Advanced science.  Applied technology.

Search

Exploring the Real-Time Application of Scientific Algorithms for Data Transformation, 15-R6090

Principal Investigator
Inclusive Dates 
08/01/20 to 12/01/20

Background

In any scientific endeavor, the manipulation of data in the analysis phase of the study is one of the major steps towards a successful conclusion. Space physics is no exception and in fact may be more dependent on the combinations and correlations of different measured parameters in the analysis phase than other scientific disciplines. To share data, delivery is made to data archive sites in specified file formats and data levels, including higher-level data products that contain one or more sets of physical units that are derived from the raw data (i.e., counts, flux, phase space density). In space physics, these physical units typically build upon each other in a tree-like fashion. For example, for an electron spectrometer, data can be transformed to the units in Figure 1.

Typical production of these data sets revolves around the creation of software that contains the algorithms to process the data to the various data levels. Whenever a calibration factor or the processing algorithm needs to be corrected, this usually results in the reprocessing of all data levels, which can be both time-consuming and expensive.

Data transformation for an electron spectrometer

Figure 1: Data transformation for an electron spectrometer.

Approach

The objective of the research was to explore how scientifically useful physical quantities vital to science analysis can more quickly be developed from the real-time conversion of telemetry and/or derived data without the time-consuming method of reprocessing. The goal of this research was to make the new data transformation environment as simple as possible. Therefore, a generic unit conversion mechanism was developed using the combination of an embeddable scripting language and a free software development tool that connects programs written in a variety of high-level programming languages to create high-level interpreted or compiled programming environments.

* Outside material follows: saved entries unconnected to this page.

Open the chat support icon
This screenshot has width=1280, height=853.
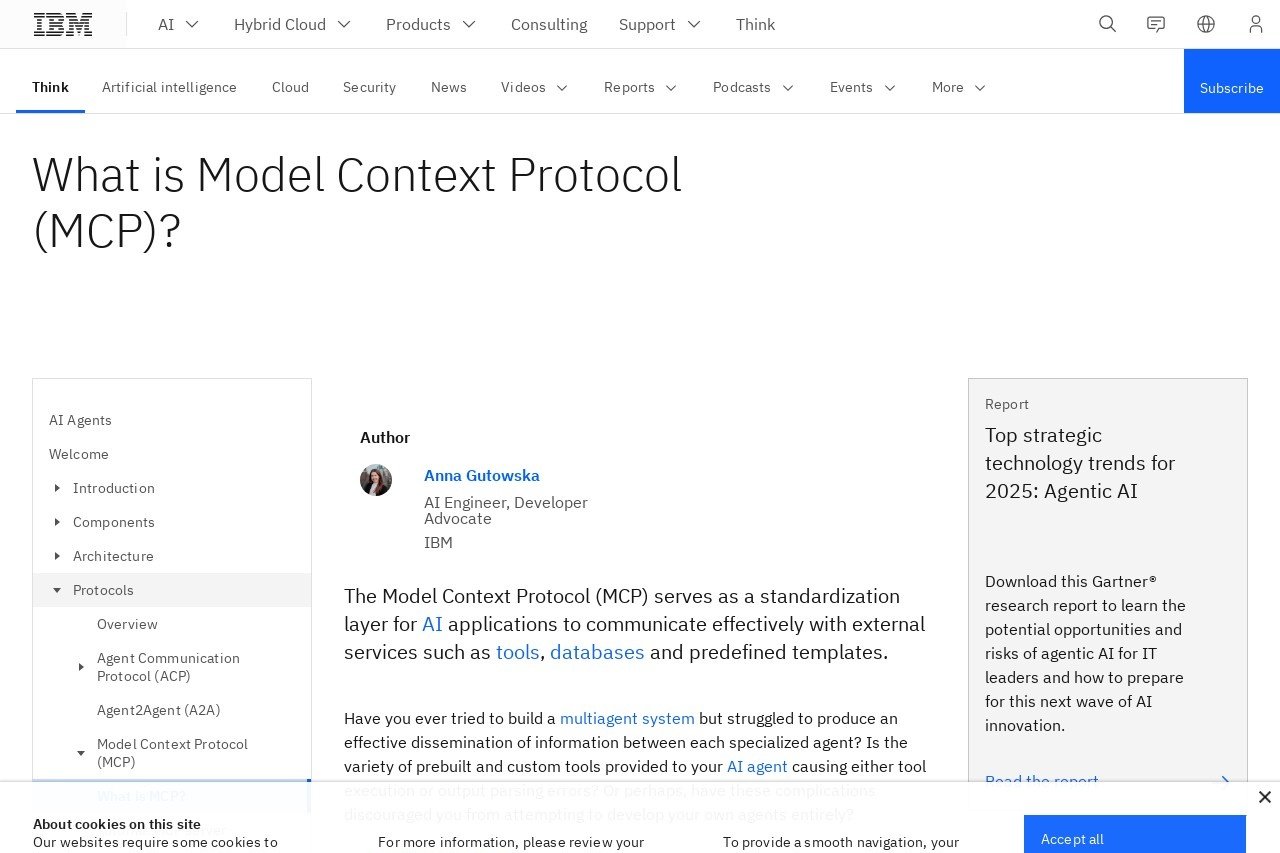tap(1156, 24)
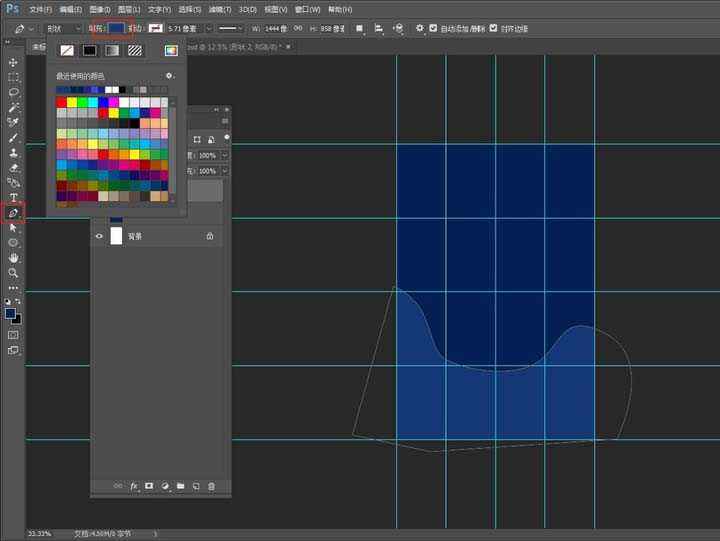Viewport: 720px width, 541px height.
Task: Select the Rectangular Marquee tool
Action: (13, 77)
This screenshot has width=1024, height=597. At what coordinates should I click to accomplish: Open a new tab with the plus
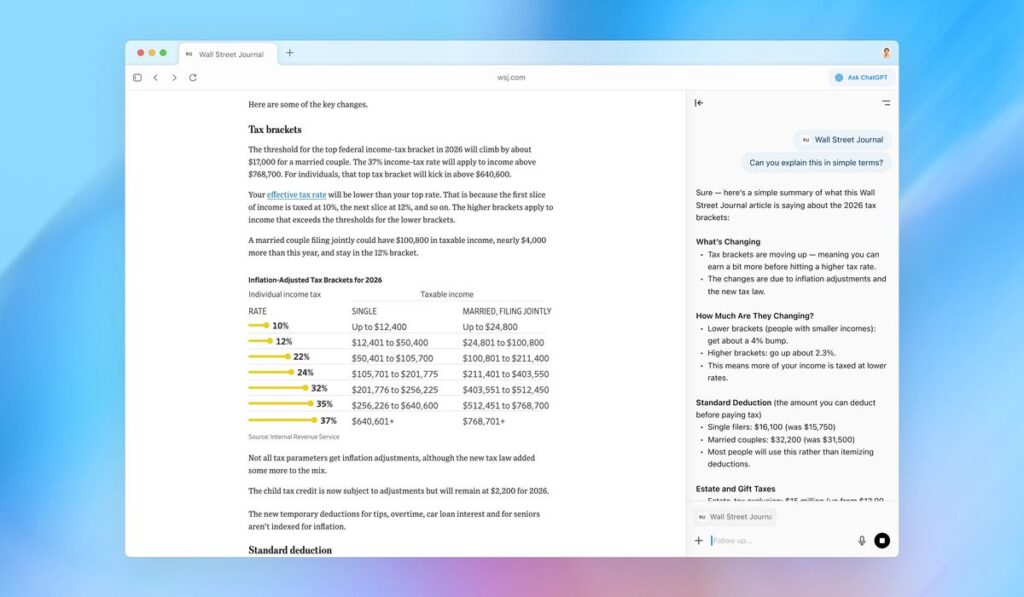pos(290,53)
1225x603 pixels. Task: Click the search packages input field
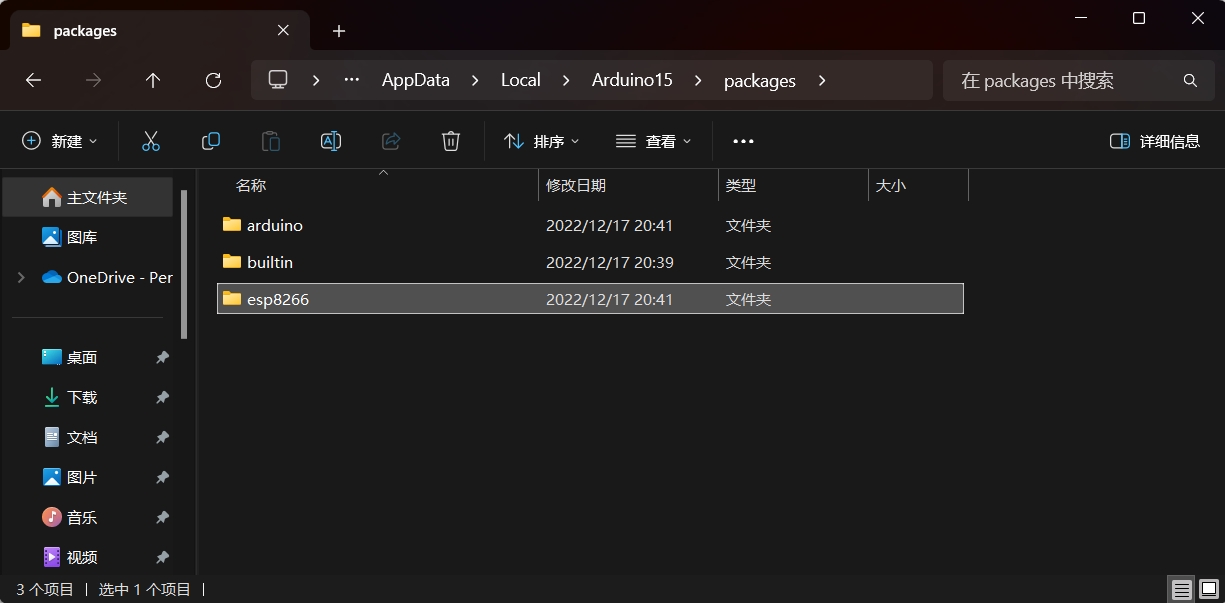[x=1065, y=80]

Within this generic mechanism exists a software library which contains a set of routines that are called by the user’s program to manipulate the data specified in a configuration file and retrieve the algorithm to be executed from a script file so that data in both the Common Data Format (CDF) and the Instrument Data File Set (IDFS) data formats could be accessed and manipulated the same way.

Accomplishments

The research that was performed focused on answering the following question: Is it possible to create a generic interface with algorithmic capability that allows real-time derivation of science and engineering measurements? Research efforts supported this premise, demonstrating the capability of making it easy to change or update data to allow for the immediate real-time validation of the data without having to reprocess the entire original data set. This was exhibited by generating a script that was written to read data from an external text file which contained time-dependent multiplier values to correct for saturation. A comparison of the saturation-corrected data generated by the execution of the script was made against the saturation-corrected data contained within the original data set by examining the numerical output of both data sets. Initially, it was determined that the results of applying the same algorithm were similar but not identical, as one can see in Figure 2, which was plotted on a time scale to visually magnify these numerical differences.

Plot of the script-generated data set versus the original data set with initial precision for time-dependent multiplier values

Figure 2: Plot of the script-generated data set versus the original data set with initial precision for time-dependent multiplier values.

After studying the results, a decision was made to increase the precision of the input data contained within the external text file that was read by the script. Without recompiling any code, the program was rerun, and the script-generated data matched the original saturation-corrected data contained within the data set. This exercise supported the objective of this research — to enable the real-time conversion of data without the need for reprocessing — and the results are shown in Figure 3.

Plot of the script-generated data set versus the original data set with better precision for the time-dependent multiplier values

Figure 3: Plot of the script-generated data set versus the original data set with better precision for the time-dependent multiplier values.